Il Sangiovese dei Colli di Imola DOC deve avere almeno l’85% di questa uva; il restante può essere ottenuto da uve a bacca di analogo colore proveniente da vitigni raccomandati e autorizzati per la provincia di Bologna. E’ ormai tendenza affermata comporre uvaggi con Cabernet Sauvignon e Merlot poiché questi meglio interpretano il cosiddetto gusto internazionale. Anche l’uso della barrique in questi uvaggi è molto diffuso. Il successo di questi blended affinati in legno è talmente grande che il settore si sta attualmente chiedendo se il Sangiovese abbia ancora vocazionalità "a stare da solo" dentro alla bottiglia.
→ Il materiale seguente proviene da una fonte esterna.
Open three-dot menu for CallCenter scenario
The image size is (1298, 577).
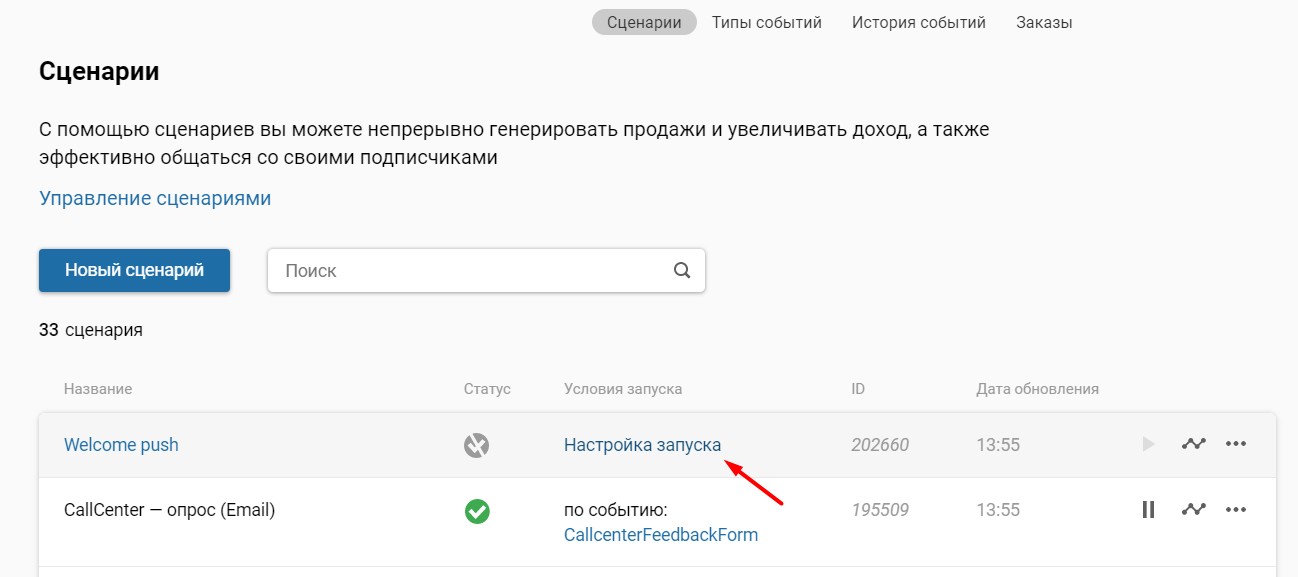click(1236, 510)
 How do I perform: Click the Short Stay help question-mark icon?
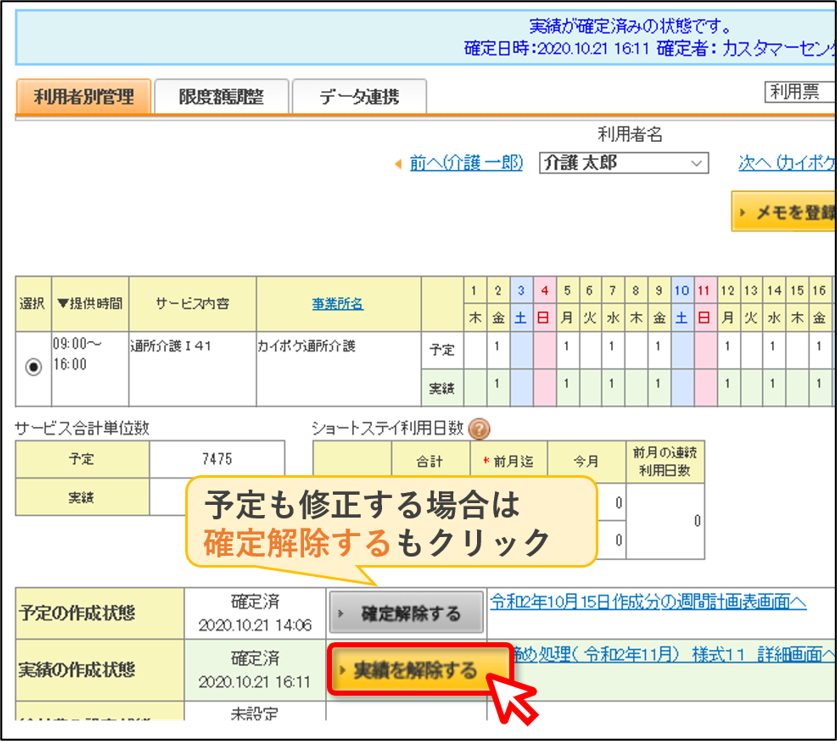click(x=479, y=429)
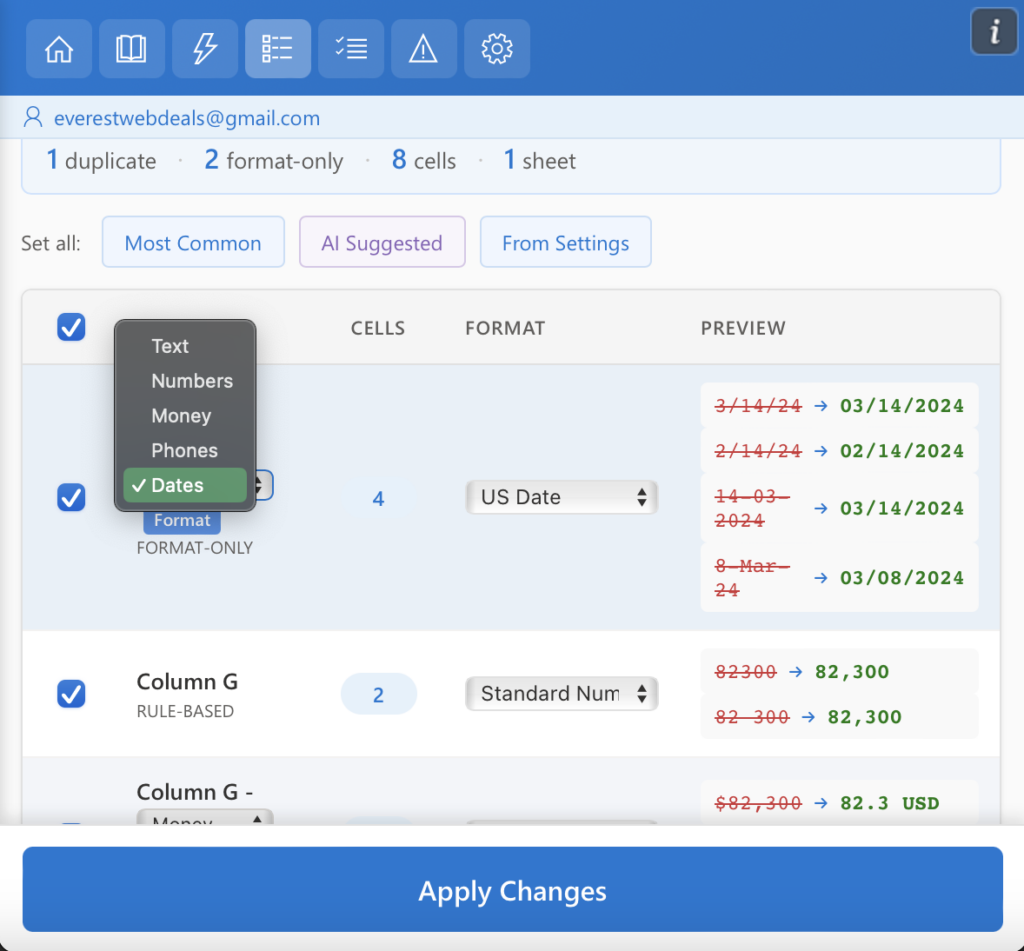Set all formats to Most Common

click(193, 243)
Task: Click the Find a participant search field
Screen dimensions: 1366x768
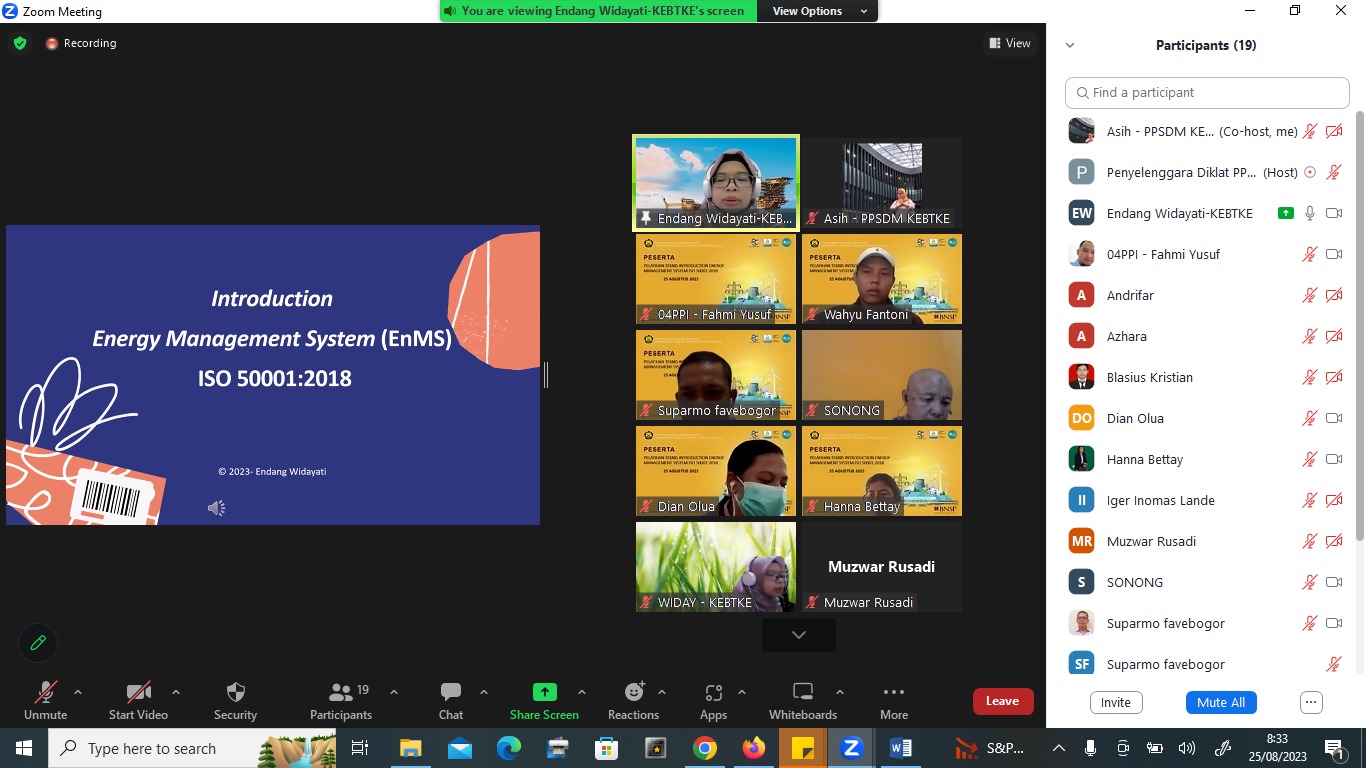Action: click(1207, 92)
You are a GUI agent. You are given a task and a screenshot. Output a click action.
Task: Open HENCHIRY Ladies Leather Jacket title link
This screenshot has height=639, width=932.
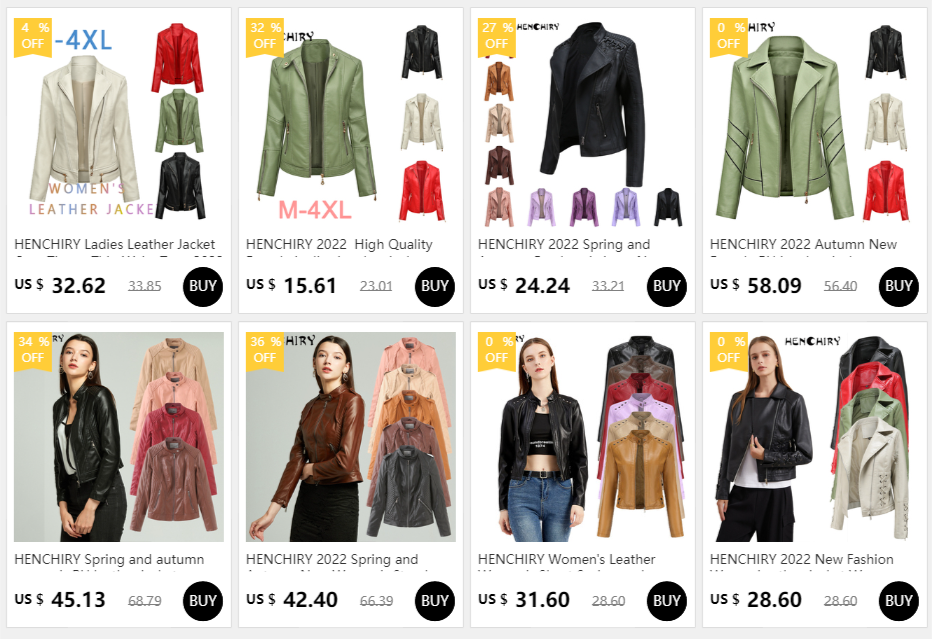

Oltre al tradizionale vino "da beva" che ha costituito la storia e la tradizione di questo territorio e di tutta la Romagna, il Sangiovese si può trovare nella tipologia Riserva che deve avere un periodo minimo d’invecchiamento di 18 mesi a partire dal primo novembre dell’anno di produzione delle uve e può essere maturata in recipienti di legno.
Difficile sfuggire all’eterno abbinamento "piadina e Sangiovese". La Riserva merita invece accostamenti più importanti come le grigliate, gli arrosti e i grandi primi piatti. Servirlo a temperatura ambiente e, per la Riserva, dopo una buona ossigenazione.